A maldição da serpente. O pronunciamento da sentença de Deus sobre a serpente se inicia com um particípio passado, maldita é você. Uma vez que a maldição de Deus foi proferida somente sobre a serpente, não devemos interpretar todo o resto como uma maldição; maldita é você entre todos os animais domésticos, e entre todos os animais selvagens!
Nenhum dos outros animais foi amaldiçoado nessa ocasião ou em períodos posteriores. A preposição min não representa nesse contexto uma comparação, conforme é empregada em outros momentos. Nesse caso, ela é partitiva, ou seja, a palavra “de” é indicadora de separação, exclusão ou alienação.

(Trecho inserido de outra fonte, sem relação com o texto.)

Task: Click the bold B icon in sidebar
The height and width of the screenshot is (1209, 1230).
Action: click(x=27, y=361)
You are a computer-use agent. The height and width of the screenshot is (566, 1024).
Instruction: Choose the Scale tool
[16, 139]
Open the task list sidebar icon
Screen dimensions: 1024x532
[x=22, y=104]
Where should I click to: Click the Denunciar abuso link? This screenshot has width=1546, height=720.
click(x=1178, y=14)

Deveríamos traduzir, pois, conforme Hamilton:
“Você está banida, separada de todo o rebanho e de todas as criaturas do campo” (1990, p. 194).
A serpente havia sido ’ãrüm, ou seja, esperta, astuta, acima de todas as outras criaturas: agora, ela era ’ãrúr, amaldiçoada, inferiorizada a uma condição rebaixada, e separada de todos os animais.

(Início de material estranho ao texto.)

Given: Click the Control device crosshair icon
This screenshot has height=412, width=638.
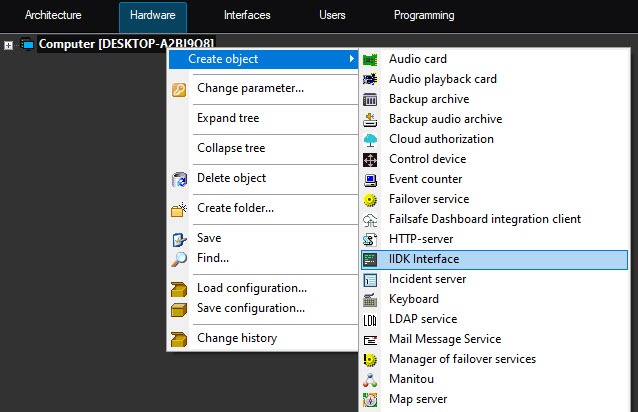Looking at the screenshot, I should point(370,160).
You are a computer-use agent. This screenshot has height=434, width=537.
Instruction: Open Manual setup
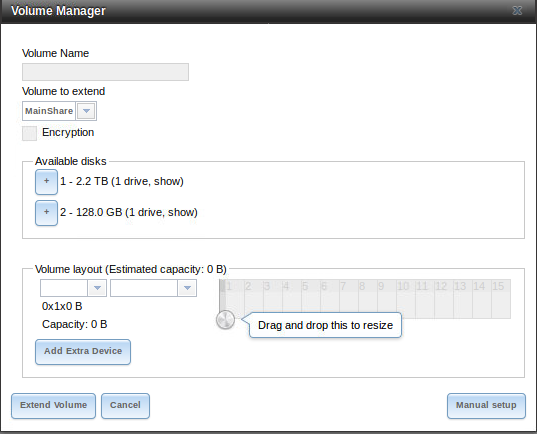[486, 406]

A segunda parte da maldição (rebaixamento) da serpente foi sua humilhação perpétua. Antes havia convencido os humanos a comerem o fruto proibido, mas agora ela, para sempre, rastejará e pó comerá. Trata-se de uma degradação mortífera para uma criatura inteligente, seja ela cobra, orangotango ou qualquer outra, pois agora a serpente havia perdido seu poder de fala, o privilégio de relacionar-se com as outras criaturas de Deus, e sua capacidade de manter-se ereta, fadada a rastejar-se para sempre no pó.
Pó comerá não indica que a dieta do animal seria, literalmente, a terra, como ocorre com as minhocas, por exemplo. O foco da maldição de Deus era sobre a humilhação da cobra (veja SI 72.9; Is 49.23; Mq 7.17). Todavia, com sua cabeça sempre próxima ao chão, ela “comeria” muito pó todos os dias, ainda que sua dieta (se o animal do texto era de fato uma cobra) roedores e outras pequenas criaturas (para ver comentário sobre essa opinião e sobre o orangotango, veja Clarke, s.d., p. 49).